A heater coil connected to a $240$-$\textrm{V}_\textrm{rms}$ ac line has a resistance of $38 \; \Omega$.

VIDEO TRANSCRIPT

This is Giancoli Answers with Mr. Dychko. The average power dissipated by this heater coil is the R.M.S voltage squared divided by the resistance. So, that's 240 volts squared divided by 38 ohms which is about 1500 watts and the minimum power dissipated will be zero because as this voltage is oscillating at some point that'll be… it'll be zero. This is a zero point and here's the peak V naught and then there is negative V naught when it gets to the… you know, maximum at the negative side. This, you know, so it graph here, vertical axis is voltage and at some point it'll have zero voltage as it passes this horizontal axis here. And so the minimum power will be zero when there's zero voltage, there will be zero current and so on.
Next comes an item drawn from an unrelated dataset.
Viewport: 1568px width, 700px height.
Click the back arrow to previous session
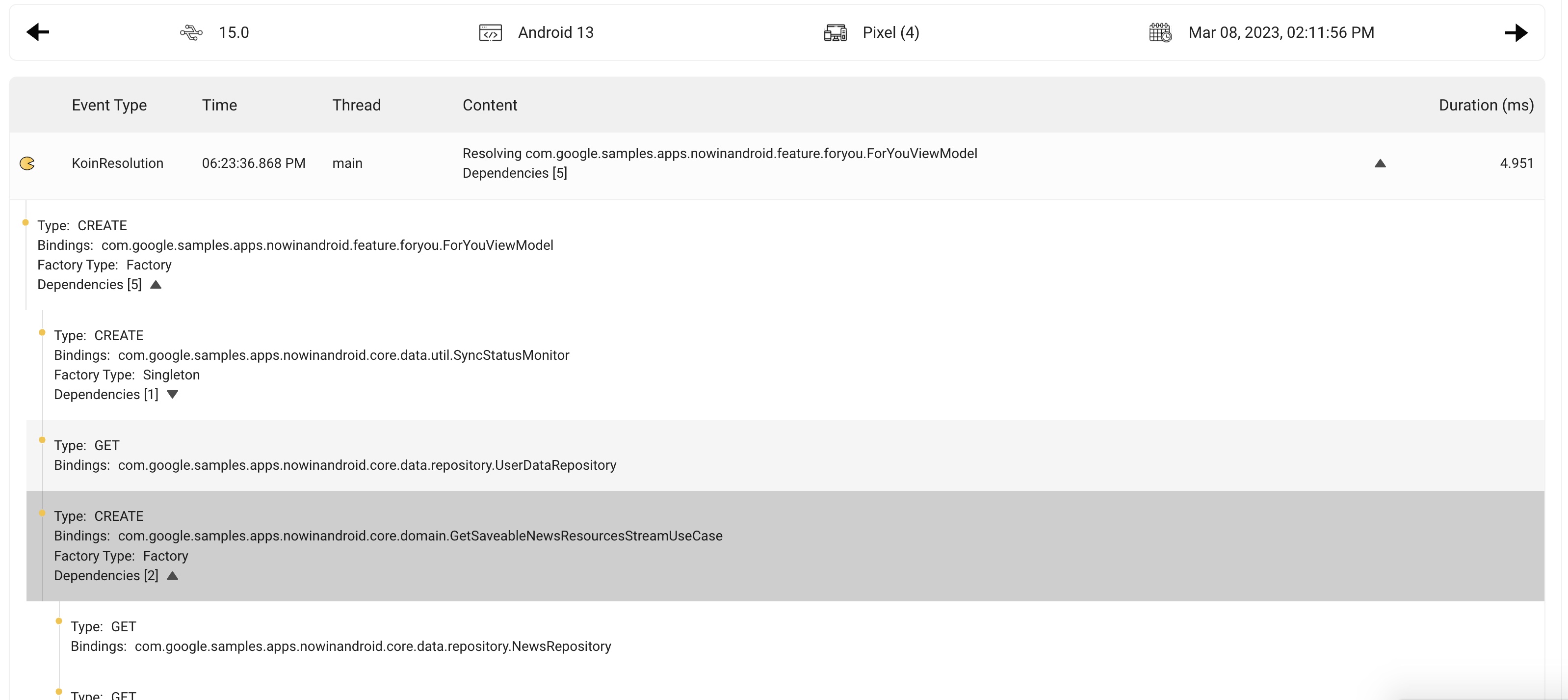(x=38, y=32)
Now the max voltage will be the peak voltage squared divided by resistance. This is the max power dissipated will be peak voltage squared divided by resistance. And so we can solve for V naught squared by multiplying both sides by… Well actually what we're going to do is we're going to substitute this root two V rms in place of V naught. That's what we're gonna do here. So peak voltage is root two times R.M.S voltage because we know R.M.S voltage and, and well actually R.M.S voltage squared over R is the average power which we've already calculated. So let's substitute that in. So we have root two times V rms, all squared divided by R is the same as two, because root two squared makes two to times V rms over R. and R.M.S squared over R is average power and so we have two times the average power is the peak power and that's going to be 3.0 times ten to the three watts.